It's like Rails except that there's much more resources for Rails to find if you made a mistake in the DSL

2 comments

Yes, the learning curve is a extremely high. It took a few false starts over time, but after the "Ash book" came out, I gave it a more serious try and it finally started to click for me.

I think it helped that at the time I was trying to build some pretty advanced filtering functionality using Ecto and was having a pretty tough time. While searching for solutions I saw a few mentions of Ash and that it could solve the problem out of the box.

After a few days of experiments, I found that it was able to do the filtering I wanted out of the box and was even more functional than what I was trying to build.

For reference, I was trying to add some tagging functionality to a resource and I wanted to be able to filter by that tag, including multiple tags. Can I do that in Ecto? Of course, but Ash provided that out of the box after modeling the resource.

So if you're comfortable with Ecto and SQL, you can safely skip over Ash?
I guess, but you'll be writing a _lot_ of code yourself, that might be hard to maintain and can become brittle overtime as requirements evolve.

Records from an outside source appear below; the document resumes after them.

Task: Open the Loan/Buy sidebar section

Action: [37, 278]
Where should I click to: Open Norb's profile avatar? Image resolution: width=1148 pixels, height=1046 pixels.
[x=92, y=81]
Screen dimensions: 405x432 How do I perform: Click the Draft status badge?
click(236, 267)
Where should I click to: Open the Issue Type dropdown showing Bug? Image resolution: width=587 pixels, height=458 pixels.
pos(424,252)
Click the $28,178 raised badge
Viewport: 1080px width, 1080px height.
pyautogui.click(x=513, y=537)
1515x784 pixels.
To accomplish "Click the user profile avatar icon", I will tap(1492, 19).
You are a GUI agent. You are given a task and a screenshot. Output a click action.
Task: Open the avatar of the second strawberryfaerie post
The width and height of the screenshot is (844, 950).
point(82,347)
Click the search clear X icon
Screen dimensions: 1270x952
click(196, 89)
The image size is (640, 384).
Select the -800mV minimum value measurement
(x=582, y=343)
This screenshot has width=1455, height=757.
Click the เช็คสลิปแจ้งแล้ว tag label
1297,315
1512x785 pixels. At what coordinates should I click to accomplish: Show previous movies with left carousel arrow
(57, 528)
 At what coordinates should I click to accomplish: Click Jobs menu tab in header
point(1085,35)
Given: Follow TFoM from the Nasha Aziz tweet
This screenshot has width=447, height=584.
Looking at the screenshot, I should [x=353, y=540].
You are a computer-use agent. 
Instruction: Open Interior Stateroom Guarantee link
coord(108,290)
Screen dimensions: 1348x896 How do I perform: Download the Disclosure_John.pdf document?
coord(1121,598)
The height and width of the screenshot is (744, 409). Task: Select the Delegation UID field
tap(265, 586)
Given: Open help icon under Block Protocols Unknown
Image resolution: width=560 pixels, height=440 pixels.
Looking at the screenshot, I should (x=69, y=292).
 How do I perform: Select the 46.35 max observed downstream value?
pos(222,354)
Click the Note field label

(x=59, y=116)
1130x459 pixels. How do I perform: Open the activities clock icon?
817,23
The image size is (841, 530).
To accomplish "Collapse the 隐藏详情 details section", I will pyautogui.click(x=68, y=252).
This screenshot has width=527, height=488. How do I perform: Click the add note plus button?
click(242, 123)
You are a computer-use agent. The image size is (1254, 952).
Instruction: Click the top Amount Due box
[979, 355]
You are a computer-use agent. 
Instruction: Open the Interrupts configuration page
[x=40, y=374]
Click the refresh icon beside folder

As an example, I wanted to add support for adding tags to a resource, and support filtering for the resource by the tag, and I wanted to be able to do this filtering both through Elixir functions as well as GraphQL.

Can I do this with Ecto? Absolutely, but I'd have to build it all myself.

With Ash, I created a `Tag` and `Tagging` resource, adding a `many_to_many` block on my resource, marked it as public. Then I added the `AshGraphql.Resource` extension to my `Tag` resource, marked it as filterable and I was done.

Now I can filter and sort by tags, filter by where tags _don't_ exist and more. I didn't have to do anything other than model my domain, and Ash took care of the rest for me. Not only that, but it probably did a lot of things for me that I probably wouldn't have thought of, such as supporting multi-tenancy, policies and more.

It really is a lovely tool, I can't say enough good things about it.

Does it have a learning curve? Absolutely! Is it worth overcoming it? Again, absolutely!

Ah. Looks like I'll have to get the Ash book...
Chiming in to recommend it too! The policies are really good too, for instance this is one from our code base:

    policy action(:invite_user) do
      forbid_unless actor_attribute_equals(:role, :admin)
      authorize_if {App.Checks.OnlyAllowedRoles, roles: [:student, :parent]}
    end
And what's nice is that these policies apply for both the API and the frontend code without having to do anything extra :)
That is like 0.5% of what Ash helps with :)
Except that it's not like Rails in the sense that in Rails, you will eventually develop extremely difficult to debug race conditions thanks to mutability that Elixir lacks.